After WWII, in 1967, a canal was built between Immendingen and Möhringen, which brings water to Tuttlingen during times of low water levels.

== Outlook ==

As the karst is developing, future sinkhole stretches cannot be accurately predicted. The underground river Danube annually removes about 7,000 tons of lime, that is 2,700 m^{3} in volume, from the karst system. Future expansions or collapses in the underground system are conceivable, which would show above ground as sinkholes or ponors.
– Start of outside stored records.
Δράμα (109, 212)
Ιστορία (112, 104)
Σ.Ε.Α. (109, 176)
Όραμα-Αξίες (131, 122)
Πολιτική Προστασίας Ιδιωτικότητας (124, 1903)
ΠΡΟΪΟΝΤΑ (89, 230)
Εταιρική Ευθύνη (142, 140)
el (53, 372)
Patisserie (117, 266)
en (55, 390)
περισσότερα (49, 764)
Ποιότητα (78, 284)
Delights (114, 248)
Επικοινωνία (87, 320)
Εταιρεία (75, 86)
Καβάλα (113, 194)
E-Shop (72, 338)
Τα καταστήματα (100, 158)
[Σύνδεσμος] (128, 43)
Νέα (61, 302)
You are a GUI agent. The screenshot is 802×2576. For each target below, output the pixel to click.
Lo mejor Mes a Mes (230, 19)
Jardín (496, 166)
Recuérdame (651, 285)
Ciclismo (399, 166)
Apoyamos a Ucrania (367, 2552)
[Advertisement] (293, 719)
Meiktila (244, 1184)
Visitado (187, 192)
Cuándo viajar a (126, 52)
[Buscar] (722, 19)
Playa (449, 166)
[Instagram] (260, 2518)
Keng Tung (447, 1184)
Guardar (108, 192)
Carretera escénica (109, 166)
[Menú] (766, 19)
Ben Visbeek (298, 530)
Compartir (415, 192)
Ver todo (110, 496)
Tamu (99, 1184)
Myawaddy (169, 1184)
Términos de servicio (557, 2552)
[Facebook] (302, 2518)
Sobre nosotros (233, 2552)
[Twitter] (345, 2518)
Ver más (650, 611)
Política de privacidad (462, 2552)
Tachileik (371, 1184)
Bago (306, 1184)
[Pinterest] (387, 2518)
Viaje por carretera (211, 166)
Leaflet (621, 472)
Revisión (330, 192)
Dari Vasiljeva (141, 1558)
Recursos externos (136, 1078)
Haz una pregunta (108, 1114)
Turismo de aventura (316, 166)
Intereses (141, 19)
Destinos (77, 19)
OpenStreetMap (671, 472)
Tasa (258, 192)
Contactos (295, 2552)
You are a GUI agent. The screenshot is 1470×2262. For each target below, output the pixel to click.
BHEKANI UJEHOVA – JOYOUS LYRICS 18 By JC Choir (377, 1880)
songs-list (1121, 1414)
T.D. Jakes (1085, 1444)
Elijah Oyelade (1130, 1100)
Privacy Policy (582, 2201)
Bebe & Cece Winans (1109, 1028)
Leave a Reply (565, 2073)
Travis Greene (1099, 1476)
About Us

In the long run, today's upper Danube will probably be redirected entirely into the Radolfzeller Aach, and thus to the Rhine. This would mean that other tributaries that are currently insignificant would become the new headwaters of the Danube. The Danube has experienced a similar stream capture further upstream, during the Würm glaciation, when the Feldberg-Danube was captured by the Wutach at the Wutach Gorge near Blumberg.

== Coordinates ==

The water of the Danube is captured at the sinkholes in Immendingen and Fridingen
 and emerges at Aachtopf. It flows into Lake Constance at Radolfzell. The Rhine flows out of Lake Constance and towards Basel, where it turns north.

When the Rhine captures the headwaters of the Danube through the karst, the new headwaters of the Danube will be the Krähenbach where it currently meets the Danube (
) and the Elta where it currently meets the Danube.